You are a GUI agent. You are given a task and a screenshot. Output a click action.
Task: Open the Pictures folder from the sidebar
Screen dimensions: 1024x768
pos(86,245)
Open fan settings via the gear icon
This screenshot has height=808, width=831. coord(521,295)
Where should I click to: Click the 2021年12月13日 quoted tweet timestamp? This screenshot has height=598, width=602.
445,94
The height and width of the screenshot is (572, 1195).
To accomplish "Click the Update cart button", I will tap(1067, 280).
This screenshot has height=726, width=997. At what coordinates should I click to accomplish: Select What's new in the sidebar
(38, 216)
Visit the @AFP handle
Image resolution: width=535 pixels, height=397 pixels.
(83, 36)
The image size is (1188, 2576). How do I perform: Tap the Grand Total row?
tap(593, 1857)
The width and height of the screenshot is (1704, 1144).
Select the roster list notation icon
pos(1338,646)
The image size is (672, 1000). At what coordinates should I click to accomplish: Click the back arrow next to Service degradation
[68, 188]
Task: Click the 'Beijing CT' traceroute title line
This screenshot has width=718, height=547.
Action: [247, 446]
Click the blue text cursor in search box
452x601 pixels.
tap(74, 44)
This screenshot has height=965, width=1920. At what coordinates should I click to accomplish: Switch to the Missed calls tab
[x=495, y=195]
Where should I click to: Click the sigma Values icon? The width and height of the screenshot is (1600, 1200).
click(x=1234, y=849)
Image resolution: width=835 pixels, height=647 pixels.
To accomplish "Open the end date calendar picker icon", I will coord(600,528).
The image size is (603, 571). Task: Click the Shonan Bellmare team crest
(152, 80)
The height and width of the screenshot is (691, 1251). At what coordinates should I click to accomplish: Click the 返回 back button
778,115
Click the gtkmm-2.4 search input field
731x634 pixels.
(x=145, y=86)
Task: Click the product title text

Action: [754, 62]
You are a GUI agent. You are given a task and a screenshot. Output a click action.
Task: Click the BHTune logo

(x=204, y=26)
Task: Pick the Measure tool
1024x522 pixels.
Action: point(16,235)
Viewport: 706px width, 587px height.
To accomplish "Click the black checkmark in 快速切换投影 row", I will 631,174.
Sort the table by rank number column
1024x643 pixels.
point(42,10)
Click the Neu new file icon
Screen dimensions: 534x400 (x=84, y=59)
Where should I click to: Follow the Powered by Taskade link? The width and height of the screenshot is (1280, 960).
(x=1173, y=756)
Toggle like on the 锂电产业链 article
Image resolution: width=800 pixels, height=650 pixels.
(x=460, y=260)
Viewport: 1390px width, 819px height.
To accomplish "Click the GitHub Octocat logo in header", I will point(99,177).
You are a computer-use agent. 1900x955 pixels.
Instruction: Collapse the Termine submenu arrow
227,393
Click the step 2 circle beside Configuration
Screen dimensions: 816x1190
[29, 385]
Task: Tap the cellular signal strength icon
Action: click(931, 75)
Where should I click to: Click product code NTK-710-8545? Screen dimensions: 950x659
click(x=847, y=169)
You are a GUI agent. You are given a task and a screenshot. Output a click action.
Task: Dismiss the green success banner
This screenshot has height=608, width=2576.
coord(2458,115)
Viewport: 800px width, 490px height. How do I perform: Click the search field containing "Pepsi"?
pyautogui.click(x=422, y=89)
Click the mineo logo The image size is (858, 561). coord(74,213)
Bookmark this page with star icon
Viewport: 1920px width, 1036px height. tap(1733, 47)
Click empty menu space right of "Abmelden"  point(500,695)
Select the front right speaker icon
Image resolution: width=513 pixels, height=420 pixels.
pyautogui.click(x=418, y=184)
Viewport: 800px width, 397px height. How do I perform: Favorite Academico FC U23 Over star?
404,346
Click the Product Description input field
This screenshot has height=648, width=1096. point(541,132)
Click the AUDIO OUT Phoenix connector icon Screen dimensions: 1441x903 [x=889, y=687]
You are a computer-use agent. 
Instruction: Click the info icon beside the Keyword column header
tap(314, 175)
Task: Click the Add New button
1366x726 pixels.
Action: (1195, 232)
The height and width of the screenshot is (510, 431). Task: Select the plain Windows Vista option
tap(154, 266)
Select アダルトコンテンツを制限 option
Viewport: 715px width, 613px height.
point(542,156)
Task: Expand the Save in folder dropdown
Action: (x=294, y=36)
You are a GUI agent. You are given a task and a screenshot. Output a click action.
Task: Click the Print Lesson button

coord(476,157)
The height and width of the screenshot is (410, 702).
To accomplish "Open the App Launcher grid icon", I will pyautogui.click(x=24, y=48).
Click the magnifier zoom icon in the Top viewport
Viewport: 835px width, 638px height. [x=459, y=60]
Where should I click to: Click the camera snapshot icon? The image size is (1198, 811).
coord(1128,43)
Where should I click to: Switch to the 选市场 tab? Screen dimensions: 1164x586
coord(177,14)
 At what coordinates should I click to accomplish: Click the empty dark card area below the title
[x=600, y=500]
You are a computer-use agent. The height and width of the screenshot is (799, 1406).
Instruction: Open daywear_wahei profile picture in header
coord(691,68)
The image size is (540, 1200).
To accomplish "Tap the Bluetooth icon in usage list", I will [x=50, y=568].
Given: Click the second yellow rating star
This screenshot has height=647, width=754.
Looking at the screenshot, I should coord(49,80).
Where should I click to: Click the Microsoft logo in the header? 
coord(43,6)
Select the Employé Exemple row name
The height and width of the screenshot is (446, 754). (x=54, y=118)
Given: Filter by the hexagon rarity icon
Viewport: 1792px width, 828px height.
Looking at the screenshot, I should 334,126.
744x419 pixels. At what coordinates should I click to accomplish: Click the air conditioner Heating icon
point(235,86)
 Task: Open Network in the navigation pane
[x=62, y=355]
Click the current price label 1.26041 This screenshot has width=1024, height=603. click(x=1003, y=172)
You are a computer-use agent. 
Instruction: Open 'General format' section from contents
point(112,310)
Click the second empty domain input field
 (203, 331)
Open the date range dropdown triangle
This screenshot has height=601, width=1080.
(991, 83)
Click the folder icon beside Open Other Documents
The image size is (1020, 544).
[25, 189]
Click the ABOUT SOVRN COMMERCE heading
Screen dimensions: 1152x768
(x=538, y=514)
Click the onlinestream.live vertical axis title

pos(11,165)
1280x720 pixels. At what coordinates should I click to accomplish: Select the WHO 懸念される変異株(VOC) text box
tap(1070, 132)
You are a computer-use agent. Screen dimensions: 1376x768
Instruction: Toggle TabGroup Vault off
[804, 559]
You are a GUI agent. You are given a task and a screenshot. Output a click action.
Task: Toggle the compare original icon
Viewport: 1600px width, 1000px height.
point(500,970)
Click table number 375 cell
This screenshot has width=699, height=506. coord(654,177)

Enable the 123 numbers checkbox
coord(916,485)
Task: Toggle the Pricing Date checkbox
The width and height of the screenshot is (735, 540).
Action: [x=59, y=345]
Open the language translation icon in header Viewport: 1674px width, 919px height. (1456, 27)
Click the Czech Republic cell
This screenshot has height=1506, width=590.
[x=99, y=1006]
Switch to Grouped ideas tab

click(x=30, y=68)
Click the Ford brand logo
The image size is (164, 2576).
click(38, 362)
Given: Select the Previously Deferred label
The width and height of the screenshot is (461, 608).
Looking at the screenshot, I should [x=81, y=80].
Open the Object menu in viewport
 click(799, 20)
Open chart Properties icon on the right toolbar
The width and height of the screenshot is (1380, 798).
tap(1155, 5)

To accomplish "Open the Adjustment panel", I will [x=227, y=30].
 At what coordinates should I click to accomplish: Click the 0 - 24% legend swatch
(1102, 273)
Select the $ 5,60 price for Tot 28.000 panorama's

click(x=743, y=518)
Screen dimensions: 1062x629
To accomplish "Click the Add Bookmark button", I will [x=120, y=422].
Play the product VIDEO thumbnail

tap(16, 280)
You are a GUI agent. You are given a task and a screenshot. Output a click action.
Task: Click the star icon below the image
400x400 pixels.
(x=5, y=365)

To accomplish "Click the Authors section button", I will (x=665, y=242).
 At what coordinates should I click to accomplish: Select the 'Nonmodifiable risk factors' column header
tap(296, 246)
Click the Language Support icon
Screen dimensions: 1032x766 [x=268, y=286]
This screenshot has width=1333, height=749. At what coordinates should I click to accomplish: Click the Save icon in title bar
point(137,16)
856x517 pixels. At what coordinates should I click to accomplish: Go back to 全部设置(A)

* * * * * * *

#### AIM OF THE EXERCISE:
Copy, exactly and only, the lines above that begin with the one containing "Click the ABOUT SOVRN COMMERCE heading" and finish with the one containing "Task: Toggle the Pricing Date checkbox".

#### RESULT BELOW:
Click the ABOUT SOVRN COMMERCE heading
Screen dimensions: 1152x768
(x=538, y=514)
Click the onlinestream.live vertical axis title

pos(11,165)
1280x720 pixels. At what coordinates should I click to accomplish: Select the WHO 懸念される変異株(VOC) text box
tap(1070, 132)
You are a computer-use agent. Screen dimensions: 1376x768
Instruction: Toggle TabGroup Vault off
[804, 559]
You are a GUI agent. You are given a task and a screenshot. Output a click action.
Task: Toggle the compare original icon
Viewport: 1600px width, 1000px height.
point(500,970)
Click table number 375 cell
This screenshot has width=699, height=506. coord(654,177)

Enable the 123 numbers checkbox
coord(916,485)
Task: Toggle the Pricing Date checkbox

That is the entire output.